ADVERTISEMENT
Case Report
Use of a Sirolimus-eluting Stent to Treat Failure of a Nonpolymer Release Paclitaxel-eluting Stent Implanted for In-stent Resten
May 2005
Since we have entered the new “drug-eluting stent era,” managing drug-eluting stent (DES) failure has become a real issue for the interventionalists. So far, no approach has been recommended: intracoronary brachytherapy (IBT) might be efficacious, but concerns have been expressed regarding the combination of cytotoxic drugs and radiation, which may result in excessive inhibition of re-endothelisation, aneurysm and a high risk of thrombosis.1–3
No data are yet available on the use of a DES to treat the failure of another one. We report on a patient with relapsing in-stent restenosis (ISR) after implantation of a paclitaxel DES who was successfully treated using two sirolimus drug-eluting stents.

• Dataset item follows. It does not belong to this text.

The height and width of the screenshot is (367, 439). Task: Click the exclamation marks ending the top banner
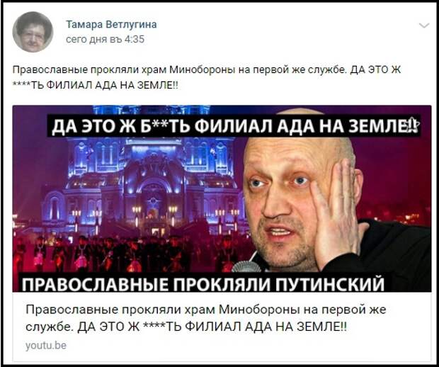412,125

Case Report. A 44-year-old man presented on August 2001 with unstable angina and was found to have severe proximal left anterior descending (LAD) stenosis. He underwent LAD direct stenting using a 3.5 x 15 mm NIR Elite stent (Boston Scientific, Natick, Massachusetts) implanted at 14 atm for 20 seconds, but presented again after three months with recurring angina. He was also found to have another severe stenosis in the region just proximal to the stent. A 3.5 x 8 mm Express (Boston Scientific) bare metal stent was placed at 16 atm for 12 seconds, partially overlapping the first.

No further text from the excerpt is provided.